Organismo da CNBB espera que CPI evidencie os crimes cometidos pelo agronegócio e pelo estado sul mato-grossense (Foto: Arquivo/CIMI)
Questão indígena também tem viés negativo para indígenas em recentes iniciativas governamentais. (Foto: Arquivo/CIMI)
"Comungamos da mesma fé na força e resistência de todos aqueles que lutam pela vida, pela justiça e pela construção do Bem Viver", diz nota

A Assembleia Regional de Pastoral (ARP) do Regional Sul 4 (Santa Catarina) da Conferência Nacional dos Bispos do Brasil (CNBB) manifestou, em nota, esta semana, solidariedade ao Conselho Indigenista Missionário, alvo de uma Comissão Parlamentar de Inquérito na Assembleia Legislativa do Mato Grosso do Sul, criada pelo ato 06/15, dia 22.

A nota lembra que o CIMI, organismo vinculado à CNBB, tem compromisso com a defesa dos direitos dos Povos Indígenas, que no MS, em 12 anos, sofreram com 585 casos de suicídio e 390 assassinados.

“A solução para tão grave problema social está na criação de uma CPI para investigar a ação missionária do CIMI que se coloca do lado desses povos sofridos?”, pergunta o documento. Também questiona a demora do Governo em regularizar as terras indígenas e indenizar os ocupantes de boa fé.

A moção de apoio foi aprovada, dia 19, em Lages, pelos bispos, padres, religiosos e leigos, delegados da 48a ARP, um dia depois que o requerimento da deputada Mara Caseiro (PTdoB) para a criação da “CPI do CIMI” foi aprovado. Para Caseiro, o organismo teria financiado e incitado invasões de propriedades particulares por indígenas em Mato Grosso do Sul.

Leia a nota na íntegra

MANIFESTAÇÃO DE SOLIDARIEDADE

Lages, 19 de Setembro de 2015

Os participantes da Assembleia de Pastoral do Regional Sul 4, reunidos em Lages, SC, nos dias 18 e 19 deste mês de Setembro, veem com preocupação e dor a violência usada contra os Povos Indígenas no Mato Grosso do Sul.

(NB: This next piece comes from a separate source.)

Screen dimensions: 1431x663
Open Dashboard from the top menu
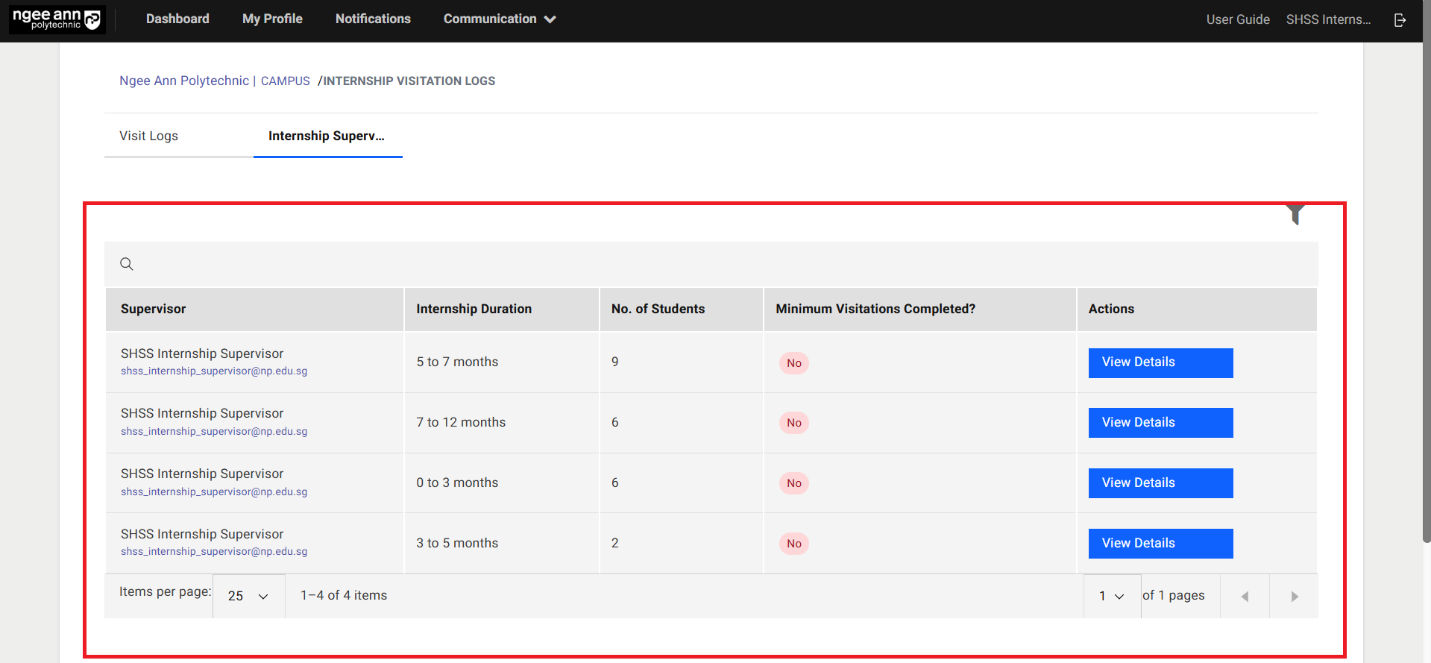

Como ficar indiferente diante do fato de que nos últimos 12 anos ao menos 585 indígenas cometeram suicídio e outros 390 foram assassinados nessa mesma região? Como concordar com quem “demoniza” pessoas e instituições que se solidarizam e defendem pessoas que se encontram em tanto desespero? A solução para tão grave problema social está na criação de uma CPI para investigar a ação missionária do CIMI que se coloca do lado desses povos sofridos? Por que é tão lenta a ação do Governo em regularizar as terras indígenas e de indenizar os ocupantes de boa-fé?

Desejamos manifestar nossa solidariedade com o CIMI e sua causa no compromisso com a defesa dos direitos dos Povos Indígenas, seus projetos de vida e suas lutas. Comungamos da mesma fé “na força e resistência de todos aqueles que lutam pela vida, pela justiça e pela construção do Bem Viver”.